In the bible, Jews traveling the desert, after escaping slavery in Egypt, prayed for a good harvest, living in fragile huts they looked up through the crudely assembled roofs to count the stars, and invited guests real and unseen. North Lawndale, Chicago is keeping the custom. From October 5–26, the Chicago Sukkah Design Festival (CSDF) returned for its fourth edition and transformed James Stone Freedom Square into a landscape of temporary dwellings, sukkahs, reimagined as hospitable “third spaces” for gathering, rest, and repair.
Sukkot, the tradition teaches, honors both harvest and history. Families eat and sometimes sleep in sukkahs, three-walled huts with a roof of branches light enough to see the night through, so that comfort never drifts too far from gratitude. The festival’s joy lies in invitation, bringing in neighbors, travelers, elders, children. CSDF works to translate those principles into public space.
What began years ago as a cross-cultural celebration of solidarity evolved in 2025 into a neighborhood-wide strategy for community development and urban design. Over 20 days, neighbors, community organizations, designers, artists, students, and faith leaders co-created a small village of structures at the Square. This year’s festival tested how pop-up architecture could seed durable public amenities across North Lawndale.
Five sukkahs rose across James Stone Freedom Square, making a temporary village. Resolver Studio’s Crate Town stacked teal milk crates into stepped walls and benches, sturdy enough for climbing, open enough for conversation. A timber frame fastened with black steel brackets marked the threshold of Unspoken Voices, by Aaron Neal, Adel Bilal Machacca, Kimberly Ayala Najera, and Uthman Olowa with UCAN Chicago; beneath its burlap canopy, dappled light fell across fabric panels, cubbies, and a hammock strung for rest. Pedal and Pause by Gideon Schwartzman and Hugh Swiatek with Working Bikes was formed by two circular rings of plywood ribs, enclosing a continuous bench that encouraged dialogue to fold into itself. Pavilion Y, designed by Alina Nazmeeva and John David Wagner in collaboration with Theatre Y, stood out in vivacious green with two house-shaped frames wrapped in gauzy mesh that created adjoining rooms. Finally, Woven Porch by Mobile Makers and Stone Temple Baptist Church, had interlocking beams with woven panels to patterned walls with a clear, curved roof.

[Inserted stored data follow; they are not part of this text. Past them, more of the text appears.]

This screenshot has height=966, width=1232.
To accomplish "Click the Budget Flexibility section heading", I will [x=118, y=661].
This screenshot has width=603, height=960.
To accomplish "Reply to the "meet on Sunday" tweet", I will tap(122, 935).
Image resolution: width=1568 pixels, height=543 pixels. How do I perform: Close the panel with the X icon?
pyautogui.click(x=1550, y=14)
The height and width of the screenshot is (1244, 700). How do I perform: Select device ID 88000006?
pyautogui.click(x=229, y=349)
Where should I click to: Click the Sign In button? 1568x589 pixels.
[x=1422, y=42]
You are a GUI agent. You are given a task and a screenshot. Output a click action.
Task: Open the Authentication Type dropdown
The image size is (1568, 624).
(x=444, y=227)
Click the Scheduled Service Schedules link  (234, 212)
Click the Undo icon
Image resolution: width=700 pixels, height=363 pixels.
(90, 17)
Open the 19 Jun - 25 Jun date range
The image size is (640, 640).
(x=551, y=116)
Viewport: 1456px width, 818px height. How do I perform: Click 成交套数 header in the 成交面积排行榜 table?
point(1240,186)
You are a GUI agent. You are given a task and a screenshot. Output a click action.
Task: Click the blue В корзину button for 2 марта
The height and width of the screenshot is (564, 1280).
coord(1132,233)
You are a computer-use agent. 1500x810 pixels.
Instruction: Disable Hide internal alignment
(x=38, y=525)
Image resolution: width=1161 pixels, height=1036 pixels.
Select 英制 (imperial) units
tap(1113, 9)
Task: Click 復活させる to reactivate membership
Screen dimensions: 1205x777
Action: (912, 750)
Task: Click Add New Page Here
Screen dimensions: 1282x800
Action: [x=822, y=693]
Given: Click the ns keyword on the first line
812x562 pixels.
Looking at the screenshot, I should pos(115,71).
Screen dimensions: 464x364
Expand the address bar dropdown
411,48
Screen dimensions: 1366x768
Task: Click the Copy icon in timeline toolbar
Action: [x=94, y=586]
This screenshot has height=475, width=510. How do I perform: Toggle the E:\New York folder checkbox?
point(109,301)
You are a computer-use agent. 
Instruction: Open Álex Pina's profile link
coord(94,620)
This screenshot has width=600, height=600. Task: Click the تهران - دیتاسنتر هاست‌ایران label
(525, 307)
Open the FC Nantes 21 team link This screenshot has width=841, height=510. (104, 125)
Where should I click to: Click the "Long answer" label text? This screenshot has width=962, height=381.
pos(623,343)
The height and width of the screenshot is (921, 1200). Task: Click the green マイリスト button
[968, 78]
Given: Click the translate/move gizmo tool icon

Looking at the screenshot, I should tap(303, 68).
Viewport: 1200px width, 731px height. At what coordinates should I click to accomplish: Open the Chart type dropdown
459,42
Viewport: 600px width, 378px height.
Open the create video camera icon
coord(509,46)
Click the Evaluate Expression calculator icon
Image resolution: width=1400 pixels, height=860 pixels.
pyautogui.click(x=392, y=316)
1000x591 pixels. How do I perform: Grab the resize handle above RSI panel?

Drawing from North Lawndale’s shared Black and Jewish past and its ongoing story of resilience, the CSDF served as a platform for interfaith, multicultural, and multiracial collaboration. On some nearby homes, the doorframes still bear two small holes where mezuzahs once hung and several church facades in the area retain stained-glass Magen Davids from former synagogue days. In the mid-century, Jewish immigrants and Black families had both found welcome in Lawndale, their tenures overlapping schools and streets.
“The Chicago Sukkah Festival celebrates cultural heritage and amplifies solidarity among the Jewish community who lived in North Lawndale historically, the predominantly Black community that resides there today, and the broader Chicago community,” said CSDF artistic director Joseph Altshuler. “During the Festival days, the landscape of unique sukkah structures is activated with cross-cultural public programming, co-organized with the Lawndale Pop-Up Spot, bringing together intersectional pairings of neighborhood groups.”
When the festival closed, the sukkahs did not vanish. Each was scheduled for relocation and permanent installation with its partner organization, where the structures would continue life as a bicycle kiosk, DJ booth, pop-up theater, healing station, or garden sanctuary. The booths had been temporary, but now they are joined to something steadier, like the classic sukkah braced to a house with a single nail.